Metin bölümü:
Bebek birden fazla kişiye sağlıklı bağlanabilir. Babaya, bakıcıya .. Bir ya da birden fazla. Çok fazla kişiye değil tabii. Erken dönemlerdeki zorlu yaşam olaylarında, böylesi bir tutarlı bakım, ilgi, sevgi, tolere etmiş oluyor.
Peki, bir de toplumsal travmalar var. Afetler dediniz, göçler, savaşlar…
Kişisel travmalar mı toplumsal travmalar mı? Toplumsal travmalarda, yani çoklu yaşanan olaylarda, örneğin depremlerde, herkes aynı anda yaşadığı için, kayıp fazla olmasına rağmen sosyal destek ağı daha fazla hissedildiğinden bazen kişisel travmalar toplumsal travmalardan daha ağır olabiliyor. Toplumsal travmaların başa çıkılmasında sosyal destek varsa “sana da oldu, bana da oldu” kısmı işi kolaylaştırıyor. Bir aradalığın getirdiği görece güven hissi var fakat elbette hepsine destek gerekiyor.
Bazen de travma bu konuştuklarımızın hiçbiri gibi gelişmiyor. Travmatik bir olayı bir anda kucağımızda buluyoruz.

Aşağıdakileri tamamlayın:
**a)** Travma konulu metinde, toplumsal travmalarla başa çıkmayı kolaylaştıran şey nedir?
**b)** Travma konulu metni son cümlesinden sonra sürdürün.

Veri kümesi öğeleri:
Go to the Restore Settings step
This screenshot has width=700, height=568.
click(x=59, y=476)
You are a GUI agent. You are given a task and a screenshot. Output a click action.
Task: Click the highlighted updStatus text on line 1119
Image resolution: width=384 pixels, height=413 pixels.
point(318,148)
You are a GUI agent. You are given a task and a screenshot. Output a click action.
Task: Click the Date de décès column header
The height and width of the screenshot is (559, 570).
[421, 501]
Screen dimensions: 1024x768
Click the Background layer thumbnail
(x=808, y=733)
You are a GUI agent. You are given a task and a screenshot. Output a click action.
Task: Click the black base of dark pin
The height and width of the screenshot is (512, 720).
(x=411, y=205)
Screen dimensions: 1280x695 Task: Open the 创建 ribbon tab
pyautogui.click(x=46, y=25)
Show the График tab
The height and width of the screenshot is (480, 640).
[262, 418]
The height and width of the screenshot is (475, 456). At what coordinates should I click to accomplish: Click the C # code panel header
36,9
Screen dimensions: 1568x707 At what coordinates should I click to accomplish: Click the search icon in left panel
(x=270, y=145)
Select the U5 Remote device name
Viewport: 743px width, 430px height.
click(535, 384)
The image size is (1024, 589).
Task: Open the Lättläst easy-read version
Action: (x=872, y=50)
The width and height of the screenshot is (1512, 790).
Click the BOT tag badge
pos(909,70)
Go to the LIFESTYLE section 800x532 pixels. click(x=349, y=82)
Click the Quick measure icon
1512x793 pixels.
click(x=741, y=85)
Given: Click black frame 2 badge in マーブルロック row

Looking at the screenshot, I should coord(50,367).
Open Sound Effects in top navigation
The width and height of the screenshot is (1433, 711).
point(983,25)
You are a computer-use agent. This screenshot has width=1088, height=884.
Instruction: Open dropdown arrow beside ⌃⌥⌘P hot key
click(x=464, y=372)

Görev yanıtları:
**a)** Sosyal destek varsa “sana da oldu, bana da oldu” kısmı işi kolaylaştırıyor.

**b)**
İlk önce akla taciz geliyor. Baktığınızda hepsi beden algısını bozuyor. İstismarın tüm türlerini düşünelim. Fiziksel, cinsel, duygusal. Orada çocuğa sen iyi muameleyi hak etmiyorsun, sen bu kötülüğü hak ediyorsun gibi bir çarpıtma verilmiş oluyor. Çocuk için devasa bir stres. Annesi dövdüğünde, dayısı dokunduğunda… Tanıdığı birisinden geldiğinde, kime güveneceğiyle ilgili algısı da bozuluyor ve travma derinleşiyor. Ensest mağdurlarının içindeki travma o yüzden çok daha büyük. Orada çocuğun güvenlik sınırları aşılmış oluyor, ihlal edilmiş oluyor. Yaşı ne kadar küçükse o kadar kafası karışıyor çünkü taciz olayı bazen sevgi figüründen geliyor. Taciz eden her zaman parklarda sinsice gezen adamlar değil. Aynı zamanda ona yemek veren, ona masal anlatan biri taciz ettiğinde çocuğun dünyasındaki kaosu bir düşünün. Bir çocuğa “sen kötüsün” diyorsun ve bu aslına geleceğin faillerini de yaratıyor. Kimse kötü biri olarak doğmuyor ama kişinin yaşadığı travmalar onu kurban haline getirdiği gibi fail haline de getiriyor. Çözülmemiş travmalar başka nesillere aktarılıyor. Kuşaklar arası etkiliyor travma. Terapistler bir bireyde bir travmayı çözdüklerinde, kuşaklar arası bir döngüyü bozmuş oluyorlar. Travmayla çalıştığında, “sana yapılanı, sen de ona yapmak zorunda değilsin”i sağlamış oluyorsun. Bu anlamda iyileşme fırsatlarını iyi değerlendirmek her birimiz için çok önemli.